ABOUT THIS TASK — Beginning at the line that contains "This screenshot has height=600, width=1161.", reproduce the entries below exactly, ending with the line that contains "Click the Contact me button". Omit each picture.

RAW DATA —
:::
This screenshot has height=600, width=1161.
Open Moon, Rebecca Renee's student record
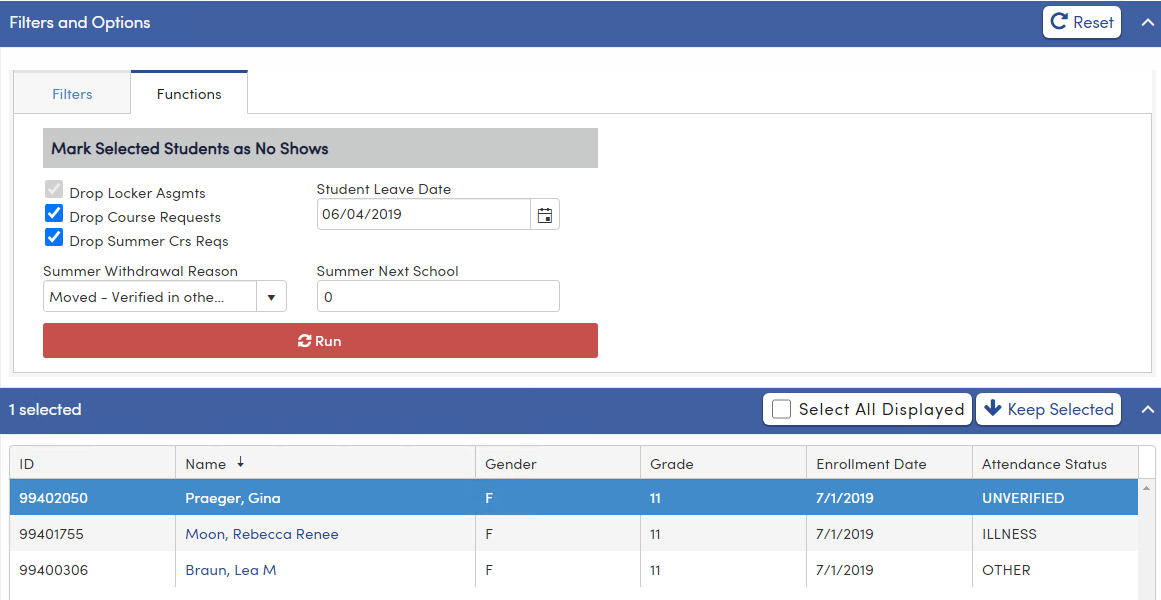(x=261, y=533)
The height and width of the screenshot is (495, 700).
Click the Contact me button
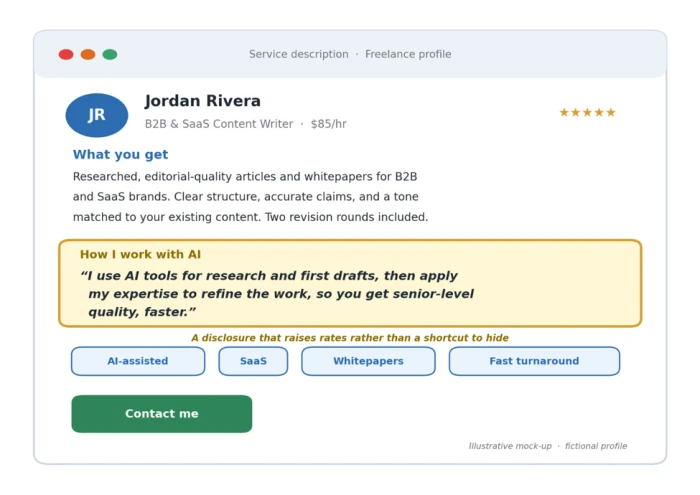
:::
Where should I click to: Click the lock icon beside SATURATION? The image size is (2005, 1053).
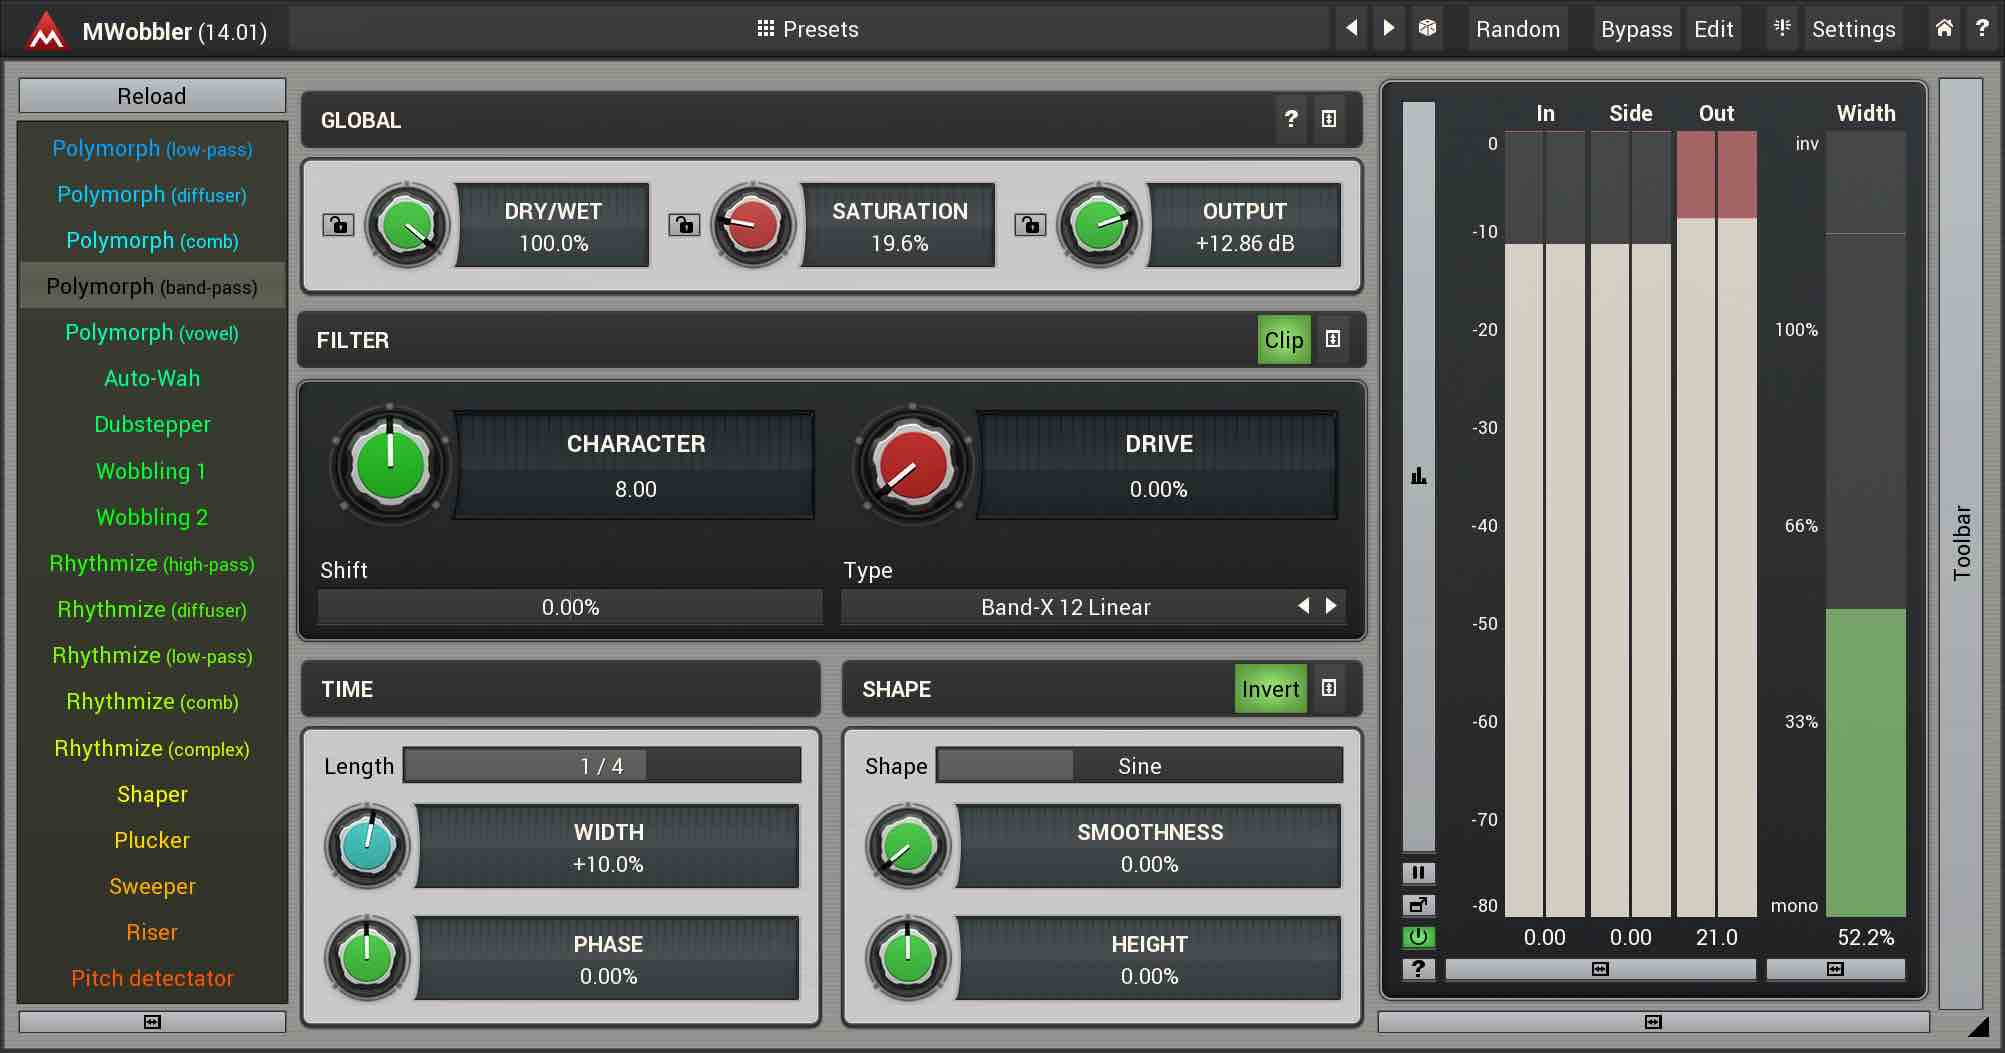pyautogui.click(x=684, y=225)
:::
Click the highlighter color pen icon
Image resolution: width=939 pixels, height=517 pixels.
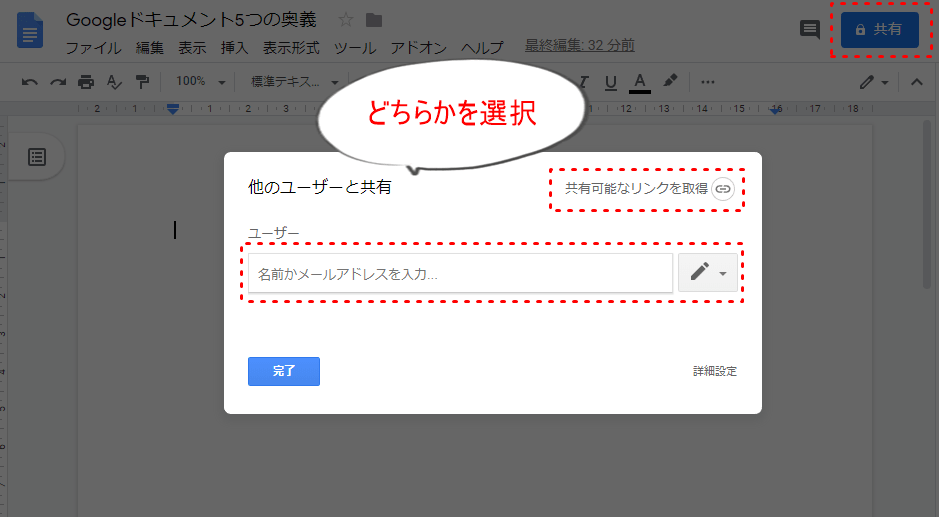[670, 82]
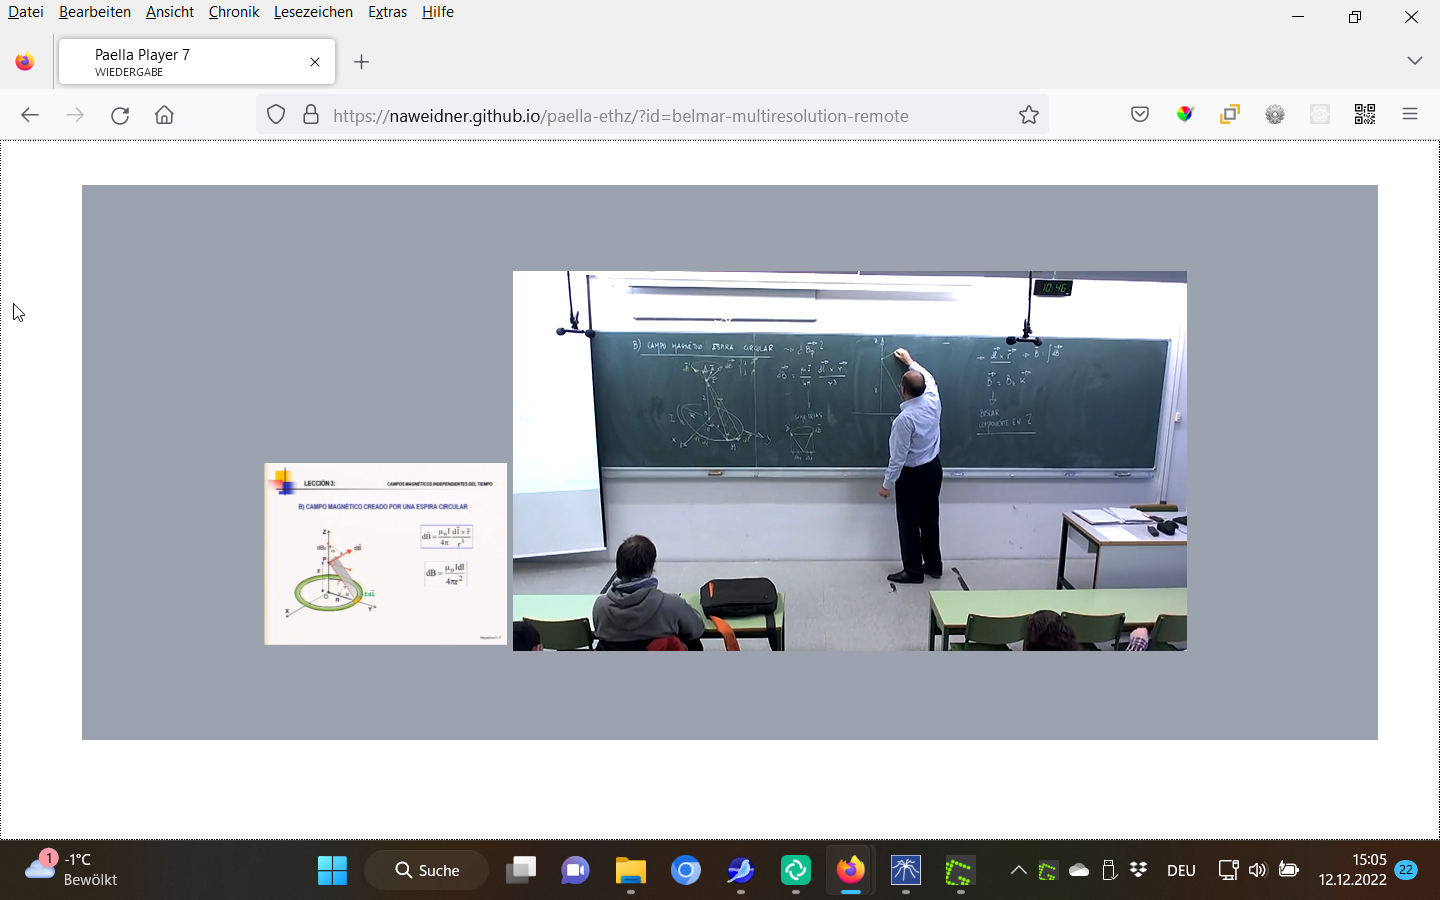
:::
EXERCISE ANSWER —
This screenshot has height=600, width=1161.
Open Moon, Rebecca Renee's student record
(x=261, y=533)
The height and width of the screenshot is (495, 700).
Click the Contact me button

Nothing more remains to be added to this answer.